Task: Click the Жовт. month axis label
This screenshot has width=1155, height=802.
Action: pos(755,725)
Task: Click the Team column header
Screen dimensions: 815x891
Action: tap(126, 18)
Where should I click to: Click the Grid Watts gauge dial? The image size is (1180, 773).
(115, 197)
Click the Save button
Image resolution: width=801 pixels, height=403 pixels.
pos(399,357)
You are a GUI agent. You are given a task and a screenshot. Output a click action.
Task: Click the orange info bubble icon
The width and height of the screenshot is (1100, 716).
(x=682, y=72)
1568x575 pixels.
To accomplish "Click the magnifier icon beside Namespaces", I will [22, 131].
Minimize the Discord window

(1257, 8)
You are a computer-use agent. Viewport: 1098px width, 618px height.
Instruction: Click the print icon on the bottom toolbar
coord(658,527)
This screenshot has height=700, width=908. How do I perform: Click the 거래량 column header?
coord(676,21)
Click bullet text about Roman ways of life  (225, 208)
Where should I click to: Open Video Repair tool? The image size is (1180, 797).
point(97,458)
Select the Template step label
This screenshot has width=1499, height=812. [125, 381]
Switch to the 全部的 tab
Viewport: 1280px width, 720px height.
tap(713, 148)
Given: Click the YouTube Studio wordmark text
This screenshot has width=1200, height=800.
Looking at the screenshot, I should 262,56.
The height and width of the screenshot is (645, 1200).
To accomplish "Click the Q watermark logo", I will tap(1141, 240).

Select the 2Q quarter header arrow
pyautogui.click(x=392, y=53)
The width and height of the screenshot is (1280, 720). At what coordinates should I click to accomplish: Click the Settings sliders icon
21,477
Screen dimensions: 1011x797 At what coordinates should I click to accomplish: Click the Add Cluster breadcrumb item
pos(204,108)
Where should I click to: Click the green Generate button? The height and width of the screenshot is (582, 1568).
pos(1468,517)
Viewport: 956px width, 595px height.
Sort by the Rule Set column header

-=-=-=-=-

## Brief
If a line of the listing above contains "text", pick it out and copy it.

## Solved exercise
Click bullet text about Roman ways of life  (225, 208)
Given: Click the YouTube Studio wordmark text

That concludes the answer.